▶ [Your tasks]:
1. Answer the following from the passage on poll averages:
(a) Which poll does the passage cite as one that accurately predicted the election?
(b) Which two firms published daily tracking polls that could be overrepresented in the averages?
(c) According to the passage, what was Blumenthal's biggest fear?
2. Extend the passage on poll averages, picking up after its final sentence.

▶ [Excerpt provided]:
-=-=-

But, as this year's results show, the averages aren't perfect, and they all showed a closer race than the actual outcome. Comparing polls that accurately predicted the election--the final poll from the Pew Research Center, for example--to the poll averages at the time would have made those more accurate polls appear to be outliers.

Part of that problem, at least when it comes to the national presidential race, were the daily tracking polls from Gallup and automated pollster Rasmussen Reports. Both firms reported results that were biased in favor of Romney this cycle, but by publishing a new result every day, their polls could be overrepresented in the averages. "The one sort of Achilles' heel of the regression trend line that we've done classically on our charts, there are two pollsters that contribute most of the data points," said Pollster's Blumenthal. "Not only does that make the overall aggregate off, it can also create apparent turns in the trend line that are [because] we've had nothing but Gallup and Rasmussen polls for the last 10 days."

In addition to the ubiquitousness of surveys from some firms, poll aggregators also worry that partisans may try to game the system by releasing polls with greater frequency, or by skewing or fabricating results. A prominent Democratic strategist told National Journal last month that some outside groups conducted polls in presidential swing states and released them to the public as a means of countering polls from Rasmussen Reports that were less favorable to President Obama. Blumenthal told National Journal that his biggest fear was not the increase in partisan polls but the possibility that groups would release rigged or fabricated results, as outfits like Strategic Vision and Research 2000 apparently have over the past handful of years, to influence the averages. "My biggest concern over the last two or three years has been the potential for the repeat of something like that," Blumenthal said.

-=-=-

▶ [Data for analysis]:

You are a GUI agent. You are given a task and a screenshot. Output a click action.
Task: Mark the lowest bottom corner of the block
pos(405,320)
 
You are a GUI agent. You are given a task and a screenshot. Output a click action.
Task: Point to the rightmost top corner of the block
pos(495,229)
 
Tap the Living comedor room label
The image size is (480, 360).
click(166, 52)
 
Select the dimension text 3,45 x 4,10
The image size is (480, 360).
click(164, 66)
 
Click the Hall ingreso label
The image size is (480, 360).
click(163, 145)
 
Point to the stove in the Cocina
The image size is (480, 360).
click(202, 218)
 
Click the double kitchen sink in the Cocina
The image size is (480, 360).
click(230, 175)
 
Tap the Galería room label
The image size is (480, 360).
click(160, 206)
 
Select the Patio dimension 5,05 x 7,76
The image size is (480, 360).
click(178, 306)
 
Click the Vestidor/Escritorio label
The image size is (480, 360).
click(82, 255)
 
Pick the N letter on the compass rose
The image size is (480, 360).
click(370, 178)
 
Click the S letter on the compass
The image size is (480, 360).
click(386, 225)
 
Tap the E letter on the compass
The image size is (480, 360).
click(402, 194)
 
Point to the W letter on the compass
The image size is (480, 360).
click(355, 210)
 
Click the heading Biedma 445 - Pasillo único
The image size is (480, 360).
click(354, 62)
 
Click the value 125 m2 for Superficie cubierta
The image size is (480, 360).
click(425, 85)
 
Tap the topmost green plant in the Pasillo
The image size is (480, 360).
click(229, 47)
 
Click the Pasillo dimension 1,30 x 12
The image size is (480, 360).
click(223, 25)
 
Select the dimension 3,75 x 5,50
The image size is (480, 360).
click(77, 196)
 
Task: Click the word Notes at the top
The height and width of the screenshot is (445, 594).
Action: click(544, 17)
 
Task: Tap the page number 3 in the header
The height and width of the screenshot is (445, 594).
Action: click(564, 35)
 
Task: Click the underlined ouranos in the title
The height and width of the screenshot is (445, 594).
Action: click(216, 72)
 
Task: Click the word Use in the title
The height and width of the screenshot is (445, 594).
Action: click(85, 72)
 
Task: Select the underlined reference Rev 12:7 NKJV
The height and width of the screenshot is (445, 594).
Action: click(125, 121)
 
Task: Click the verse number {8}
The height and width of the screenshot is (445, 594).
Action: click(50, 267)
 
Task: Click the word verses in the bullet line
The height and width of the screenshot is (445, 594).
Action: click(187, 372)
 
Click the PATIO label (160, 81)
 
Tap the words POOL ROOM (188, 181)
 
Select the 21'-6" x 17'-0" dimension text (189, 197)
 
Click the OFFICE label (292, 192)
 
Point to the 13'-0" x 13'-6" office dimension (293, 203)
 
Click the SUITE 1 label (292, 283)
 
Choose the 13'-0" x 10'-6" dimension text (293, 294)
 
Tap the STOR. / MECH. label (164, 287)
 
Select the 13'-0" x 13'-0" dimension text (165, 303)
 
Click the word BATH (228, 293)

-=-=-

▶ [Outputs by task]:
1.
(a) The final poll from the Pew Research Center.
(b) Gallup and Rasmussen Reports.
(c) The possibility that groups would release rigged or fabricated results to influence the averages.

2.
The blog post written by Gallup's Newport after the election demonstrates another source of opposition to poll averages: the pollsters themselves. Pollsters all make choices about how best to sample the probable or likely electorate, and those choices vary. Additionally, more expensive live-caller polls compete in the averages with cheaper automated-phone and Internet polls that may not make the same efforts to obtain random samples of voters; merits aside, those live-caller pollsters surely want to protect their businesses from less expensive competitors. Moreover, news organizations that spend tens of thousands of dollars to conduct a poll are likely to report and trumpet their poll's results over other surveys.

"If you're merely an information aggregator, it's very hard for me to see how you're adding value to the proposition," Gary Langer, whose firm Langer Research Associates produces polls for ABC News, told National Journal in a phone interview last month. "Averaging polls is like averaging champagne, Coca-Cola, and turpentine," Langer added.

Overall, 2012 brought more attention than ever to poll aggregators, with their methods becoming more sophisticated. But where do they go from here?

"I don't think there are great advances in averaging or modeling horse-race polling data," Blumenthal said. "We are ultimately reliant on the quality of the data that's collected."

There is evidence that data are becoming less reliable, but supporters of using polling averages argue the underlying changes that are leading to more variable polls bolster their case for using averages instead of individual poll results. "It's a powerful piece of information, and it's a very good piece of information, and I think it's better than any one single poll in terms of using it as a data point to analyze a race," said RCP's McIntyre.

The questions remain open over how much attention the averages will get in the next election--and how much attention they deserve. But, for the horse-race media, 2016 is right around the corner, and some aggregators have already started keeping score.